=== Work order ===
Reproduce the data below word for word.

•••••

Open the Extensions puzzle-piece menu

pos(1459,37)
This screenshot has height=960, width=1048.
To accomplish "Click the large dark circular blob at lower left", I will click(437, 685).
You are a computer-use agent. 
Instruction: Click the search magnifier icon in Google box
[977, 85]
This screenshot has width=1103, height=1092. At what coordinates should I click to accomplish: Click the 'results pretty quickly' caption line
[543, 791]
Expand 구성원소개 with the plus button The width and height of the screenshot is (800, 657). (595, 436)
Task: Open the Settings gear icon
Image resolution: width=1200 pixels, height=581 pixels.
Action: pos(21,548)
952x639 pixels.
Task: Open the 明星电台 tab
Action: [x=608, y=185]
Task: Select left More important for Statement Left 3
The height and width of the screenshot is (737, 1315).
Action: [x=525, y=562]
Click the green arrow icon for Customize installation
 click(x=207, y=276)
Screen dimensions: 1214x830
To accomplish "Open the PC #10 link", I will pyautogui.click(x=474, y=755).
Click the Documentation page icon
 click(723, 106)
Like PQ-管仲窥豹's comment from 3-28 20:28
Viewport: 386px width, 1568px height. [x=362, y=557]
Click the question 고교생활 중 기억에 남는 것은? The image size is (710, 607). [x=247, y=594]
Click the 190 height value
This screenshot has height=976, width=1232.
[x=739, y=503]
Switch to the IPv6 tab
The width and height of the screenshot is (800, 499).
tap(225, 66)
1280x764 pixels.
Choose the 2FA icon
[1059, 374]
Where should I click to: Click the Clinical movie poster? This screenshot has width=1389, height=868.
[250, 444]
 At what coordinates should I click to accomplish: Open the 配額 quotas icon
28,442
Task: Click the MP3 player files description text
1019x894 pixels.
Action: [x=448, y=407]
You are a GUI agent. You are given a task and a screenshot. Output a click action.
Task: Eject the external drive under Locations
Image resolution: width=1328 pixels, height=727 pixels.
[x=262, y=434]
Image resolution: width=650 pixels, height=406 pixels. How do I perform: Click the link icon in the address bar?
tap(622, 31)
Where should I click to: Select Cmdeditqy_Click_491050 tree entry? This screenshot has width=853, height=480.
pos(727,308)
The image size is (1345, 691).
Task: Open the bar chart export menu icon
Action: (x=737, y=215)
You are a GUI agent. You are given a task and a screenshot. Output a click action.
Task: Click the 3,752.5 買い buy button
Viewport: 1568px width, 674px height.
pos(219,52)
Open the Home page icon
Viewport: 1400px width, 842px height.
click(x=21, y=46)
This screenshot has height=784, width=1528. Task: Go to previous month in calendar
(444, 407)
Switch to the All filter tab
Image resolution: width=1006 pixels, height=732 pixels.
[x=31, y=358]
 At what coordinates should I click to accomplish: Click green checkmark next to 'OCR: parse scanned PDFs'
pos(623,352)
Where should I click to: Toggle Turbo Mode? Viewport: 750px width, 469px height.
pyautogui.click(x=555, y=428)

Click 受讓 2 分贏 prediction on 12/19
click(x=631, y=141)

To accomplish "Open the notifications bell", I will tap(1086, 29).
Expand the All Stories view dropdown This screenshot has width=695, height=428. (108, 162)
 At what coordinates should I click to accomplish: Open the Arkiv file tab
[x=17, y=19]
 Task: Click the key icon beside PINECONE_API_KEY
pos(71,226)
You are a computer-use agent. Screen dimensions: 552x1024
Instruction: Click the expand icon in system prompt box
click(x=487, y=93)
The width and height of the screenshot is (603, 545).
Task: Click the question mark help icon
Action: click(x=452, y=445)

•••••

=== Your solution ===
Open the Extensions puzzle-piece menu

pos(1459,37)
This screenshot has height=960, width=1048.
To accomplish "Click the large dark circular blob at lower left", I will click(437, 685).
You are a computer-use agent. 
Instruction: Click the search magnifier icon in Google box
[977, 85]
This screenshot has width=1103, height=1092. At what coordinates should I click to accomplish: Click the 'results pretty quickly' caption line
[543, 791]
Expand 구성원소개 with the plus button The width and height of the screenshot is (800, 657). (595, 436)
Task: Open the Settings gear icon
Image resolution: width=1200 pixels, height=581 pixels.
Action: pos(21,548)
952x639 pixels.
Task: Open the 明星电台 tab
Action: [x=608, y=185]
Task: Select left More important for Statement Left 3
The height and width of the screenshot is (737, 1315).
Action: [x=525, y=562]
Click the green arrow icon for Customize installation
 click(x=207, y=276)
Screen dimensions: 1214x830
To accomplish "Open the PC #10 link", I will pyautogui.click(x=474, y=755).
Click the Documentation page icon
 click(723, 106)
Like PQ-管仲窥豹's comment from 3-28 20:28
Viewport: 386px width, 1568px height. [x=362, y=557]
Click the question 고교생활 중 기억에 남는 것은? The image size is (710, 607). [x=247, y=594]
Click the 190 height value
This screenshot has height=976, width=1232.
[x=739, y=503]
Switch to the IPv6 tab
The width and height of the screenshot is (800, 499).
tap(225, 66)
1280x764 pixels.
Choose the 2FA icon
[1059, 374]
Where should I click to: Click the Clinical movie poster? This screenshot has width=1389, height=868.
[250, 444]
 At what coordinates should I click to accomplish: Open the 配額 quotas icon
28,442
Task: Click the MP3 player files description text
1019x894 pixels.
Action: [x=448, y=407]
You are a GUI agent. You are given a task and a screenshot. Output a click action.
Task: Eject the external drive under Locations
Image resolution: width=1328 pixels, height=727 pixels.
[x=262, y=434]
Image resolution: width=650 pixels, height=406 pixels. How do I perform: Click the link icon in the address bar?
tap(622, 31)
Where should I click to: Select Cmdeditqy_Click_491050 tree entry? This screenshot has width=853, height=480.
pos(727,308)
The image size is (1345, 691).
Task: Open the bar chart export menu icon
Action: (x=737, y=215)
You are a GUI agent. You are given a task and a screenshot. Output a click action.
Task: Click the 3,752.5 買い buy button
Viewport: 1568px width, 674px height.
pos(219,52)
Open the Home page icon
Viewport: 1400px width, 842px height.
click(x=21, y=46)
This screenshot has height=784, width=1528. Task: Go to previous month in calendar
(444, 407)
Switch to the All filter tab
Image resolution: width=1006 pixels, height=732 pixels.
[x=31, y=358]
 At what coordinates should I click to accomplish: Click green checkmark next to 'OCR: parse scanned PDFs'
pos(623,352)
Where should I click to: Toggle Turbo Mode? Viewport: 750px width, 469px height.
pyautogui.click(x=555, y=428)

Click 受讓 2 分贏 prediction on 12/19
click(x=631, y=141)

To accomplish "Open the notifications bell", I will tap(1086, 29).
Expand the All Stories view dropdown This screenshot has width=695, height=428. (108, 162)
 At what coordinates should I click to accomplish: Open the Arkiv file tab
[x=17, y=19]
 Task: Click the key icon beside PINECONE_API_KEY
pos(71,226)
You are a computer-use agent. Screen dimensions: 552x1024
Instruction: Click the expand icon in system prompt box
click(x=487, y=93)
The width and height of the screenshot is (603, 545).
Task: Click the question mark help icon
Action: click(x=452, y=445)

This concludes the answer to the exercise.